- **Data for this exercise**:
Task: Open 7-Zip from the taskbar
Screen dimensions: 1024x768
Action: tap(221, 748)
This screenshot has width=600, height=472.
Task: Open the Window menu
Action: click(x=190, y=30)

- **Activity**:
From the first line to the last, write out the data exactly.

- **Solution for this exercise**:
Task: Open 7-Zip from the taskbar
Screen dimensions: 1024x768
Action: tap(221, 748)
This screenshot has width=600, height=472.
Task: Open the Window menu
Action: click(x=190, y=30)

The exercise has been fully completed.